Hackers breach website used by US intelligence community to solicit vendor contracts

NRO - IAHACKERS HAVE COMPROMISED A website used by the United States Intelligence Community (IC) to solicit sensitive contracts from the private sector, according to a new report. The target of the attack, and the methods used by the hackers, appear to point with a high degree of certainty to a state actor.

The website in question belongs to the Acquisition Research Center (ARC), an initiative of the US government’s Acquisition Center of Excellence. Even though the ARC solicits contracts on behalf of the entire US IC, its public-facing website is maintained by the National Reconnaissance Office (NRO), which last week notified several companies affected by the breach.

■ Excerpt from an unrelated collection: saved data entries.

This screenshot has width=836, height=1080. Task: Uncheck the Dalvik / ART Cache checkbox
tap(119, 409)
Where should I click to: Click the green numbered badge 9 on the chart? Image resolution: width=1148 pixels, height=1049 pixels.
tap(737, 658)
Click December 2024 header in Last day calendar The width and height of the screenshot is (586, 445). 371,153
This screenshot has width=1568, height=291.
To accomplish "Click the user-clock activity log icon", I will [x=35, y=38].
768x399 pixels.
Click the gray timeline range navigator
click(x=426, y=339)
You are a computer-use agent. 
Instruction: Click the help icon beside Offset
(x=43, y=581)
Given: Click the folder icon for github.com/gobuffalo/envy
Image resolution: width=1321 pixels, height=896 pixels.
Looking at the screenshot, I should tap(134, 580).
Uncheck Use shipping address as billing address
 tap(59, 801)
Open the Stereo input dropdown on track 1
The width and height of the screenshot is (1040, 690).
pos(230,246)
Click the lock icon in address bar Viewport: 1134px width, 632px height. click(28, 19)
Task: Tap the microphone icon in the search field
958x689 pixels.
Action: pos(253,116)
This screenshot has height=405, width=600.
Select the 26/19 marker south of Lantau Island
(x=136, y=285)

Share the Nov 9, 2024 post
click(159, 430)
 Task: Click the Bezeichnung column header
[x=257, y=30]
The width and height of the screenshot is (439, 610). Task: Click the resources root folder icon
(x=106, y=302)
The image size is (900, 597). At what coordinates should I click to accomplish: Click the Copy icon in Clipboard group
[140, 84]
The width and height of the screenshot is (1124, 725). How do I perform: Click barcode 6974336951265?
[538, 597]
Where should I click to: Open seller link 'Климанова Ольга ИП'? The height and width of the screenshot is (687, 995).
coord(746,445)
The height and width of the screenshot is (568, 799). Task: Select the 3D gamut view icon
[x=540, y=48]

The ARC online interface is designed for companies in the private sector who want to register as government vendors in the national security space. Once they register through the ARC system, these companies can pitch a variety of intelligence agencies with a particular technology or idea. Recent projects solicited through the ARC system have involved communications interception systems, artificial intelligence-powered data collection or analysis tools, predictive technologies, signature-reduction systems, or various tools used in physical surveillance.

It is believed that the hackers targeted the unclassified portion of the ARC website, seeking personal information about vendors, as well as proprietary intellectual property. An NRO spokesperson told The Washington Times that the breach was being looked at by federal law enforcement but declined to provide further information about what he described as an “ongoing investigation”.

Author: Ian Allen | Date: 28 July 2025 | Permalink

One Response to Hackers breach website used by US intelligence community to solicit vendor contracts

  1. I would hazard that only the overt information extravagant US would have such a “public-facing website” for serious national security technology pitches.

    Interesting “It is believed that the hackers targeted the unclassified portion of the [Acquisition Research Center] ARC website, seeking personal information about vendors, as well as proprietary intellectual property.”

    So such cyber penetration would be of especial interest to countries with intelligence agencies large enough to do follow-up targeting. Such countries? China and Russia, of course, but one or two Western countries with large agencies also come to mind.

    Then again, enterprising teenage, or older, non-state hackers might just be seeing how far they could get into the ARC system?